[Exercise]
Out of the data below, copy every line with the string "aksiyadorlik".

┌─ Records shown

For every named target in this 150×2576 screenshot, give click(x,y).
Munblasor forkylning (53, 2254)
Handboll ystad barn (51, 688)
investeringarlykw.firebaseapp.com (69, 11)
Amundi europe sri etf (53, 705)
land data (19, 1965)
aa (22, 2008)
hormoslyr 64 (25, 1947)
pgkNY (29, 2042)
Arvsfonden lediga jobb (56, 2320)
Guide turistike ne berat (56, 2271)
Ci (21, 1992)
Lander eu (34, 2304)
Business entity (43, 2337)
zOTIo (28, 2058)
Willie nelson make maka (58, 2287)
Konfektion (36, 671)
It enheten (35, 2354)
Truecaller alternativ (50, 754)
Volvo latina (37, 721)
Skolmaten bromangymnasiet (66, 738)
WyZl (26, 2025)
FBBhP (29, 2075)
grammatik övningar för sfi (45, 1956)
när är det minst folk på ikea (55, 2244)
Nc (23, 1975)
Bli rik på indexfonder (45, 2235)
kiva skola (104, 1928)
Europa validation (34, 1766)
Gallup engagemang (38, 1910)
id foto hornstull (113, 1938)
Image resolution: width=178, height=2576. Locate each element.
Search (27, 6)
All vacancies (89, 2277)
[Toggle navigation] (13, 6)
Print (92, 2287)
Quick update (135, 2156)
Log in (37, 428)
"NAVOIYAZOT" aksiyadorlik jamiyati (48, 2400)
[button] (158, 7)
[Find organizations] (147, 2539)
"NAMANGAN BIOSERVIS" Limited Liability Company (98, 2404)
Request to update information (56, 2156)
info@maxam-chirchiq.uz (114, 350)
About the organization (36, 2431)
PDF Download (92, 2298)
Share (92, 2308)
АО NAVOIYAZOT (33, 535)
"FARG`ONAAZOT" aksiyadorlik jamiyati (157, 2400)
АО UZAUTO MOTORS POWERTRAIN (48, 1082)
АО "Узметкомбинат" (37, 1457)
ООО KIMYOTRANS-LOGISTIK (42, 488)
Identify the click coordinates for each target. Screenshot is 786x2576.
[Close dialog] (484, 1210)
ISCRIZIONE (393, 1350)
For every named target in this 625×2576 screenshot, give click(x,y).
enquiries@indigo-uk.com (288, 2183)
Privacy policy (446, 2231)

└─

[Response to this exercise]
"NAVOIYAZOT" aksiyadorlik jamiyati (48, 2400)
"FARG`ONAAZOT" aksiyadorlik jamiyati (157, 2400)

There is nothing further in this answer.